Eylemin, düşüncenin değil, kabadayının yalakaları

Birbirinden nefret eden, siyasi amigoluktan para kazanan köşe yazarı, gazetecilik mesleğini tekeline aldı

Birbirinden nefret eden…
Sayıları ise iki elin parmaklarını geçmeyen:
- Gürültücü,
- Küfürbaz,
- Hakaret etmeyi alışkanlık haline getirmiş,
- Siyasi amigoluktan para kazanan köşe yazarı, gazetecilik mesleğini tekeline aldı.

*

Çok satan veya çok satmasa da etkinliği yüksek gazetelerin köşeleri onların..
Ekranlarda hep onlar var…
Yaptıkları tek şey, karşı mahallenin kabadayısı ne söylerse söylesin hemen itiraz etmek:
“Yalan, iftira, uydurma!” diye haykırarak nemalandıkları mahallenin kabadayısının günahsız, pir-ü pak olduğu anlatmak...
Düşman mahallenin kabadayısını yerden yere vurmak, alay etmek, aşağılamak, itibarsızlaştırmak.
Bu durum iki mahallenin yazarları için de geçerli.

*

Çünkü…
Yazarlıktan öte “siyasi amigoluk” yapan bu azgın azınlık için; “olay, eylem, düşünce” değil önemli olan…
Bu azgın azınlık için mühim olan; olay, eylem ve düşüncenin kim tarafından üretildiği…

*

Meselâ…
Bunlardan birinin kabadayısı Taksim Meydanı’nda donla gezse…
Bunlarda alkış hazır…
“Bravo!.. Medeni cesaret işte bu!.. Bunun adı farklılık” gibi takdir çığlıkları yükselir hemen…
Ama…

*

Karşı mahallenin kabadayısı Taksim Meydanı’na donla çıkmaya görsün…
Hemen aşağılamalar, hakaretler, “edepsiz bu… Halkın ahlakını bozuyor… Atın bu şebeleği hapse” gibi naralar alır başını gider…

*

Çünkü bunlar olayın, eylemin, düşüncenin değil, kabadayının yalakalığını yaparlar…

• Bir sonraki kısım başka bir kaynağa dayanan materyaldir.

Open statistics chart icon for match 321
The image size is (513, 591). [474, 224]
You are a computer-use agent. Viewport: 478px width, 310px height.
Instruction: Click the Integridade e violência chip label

EY EKRANLARIN NÖBETÇİ KAVGACILARI…

Yahu…
Programın moderatörü sizi neden davet ediyor?..
Güzelliğiniz, saatlerinizi göstermeniz, kaş göz oynatıp karşı mahalleliyle kavga etmeniz için mi?..

*

Tabi iki değil…
Davet edilmenizin sebebi…
Değerli fikirlerinizi, izleyicilerle de paylaşmanız…
Onların bilmedikleri, bilebilmek imkânına sahip olamadıkları konularda onları bilgi sahibi yapmanız için…

*

Peki siz ne yapıyorsunuz?..
Ne yapacaksınız..
En iyi bildiğiniz eylemi yapıyorsunuz…
Yani…
Karşınızdakinin her söylediğine itiraz ediyor…
Her dediğini yalanlıyorsunuz…

*

Yahu fikrin yalanı olur mu?..
Olsa olsa bir fikir size göre “yanlış” olabilir…
Eğer yalanlıyorsanız, karşınızdaki fikir değil yalan üretiyor demektir…
Ki…
Yalan haber olur ama “yalan bilgi” olmaz…

*

Sizi ekranda görüp “insan” yerine koyanlar da saatlerce sizin kavgalarınızı seyretmekten bıkmıyor olmalı ki, moderatörler hep sizi davet ediyorlar…

*

Efendiler!..
Tartışma (Münazara) galip gelmek, karşı tarafı pes ettirmek için yapılmaz…
Münazarada diller değil beyinler tartışır…
Karşı tarafın fikrini bir güzel ve nezaketle dinlersiniz…
Sonra da siz kendi fikrinizi anlatırsınız.

*

Ne siz karşınızdaki koltuklarda oturanlar gibi düşünmek zorundasınız…
Ne de onların sizin gibi düşünmesini istemeye hakkınız var.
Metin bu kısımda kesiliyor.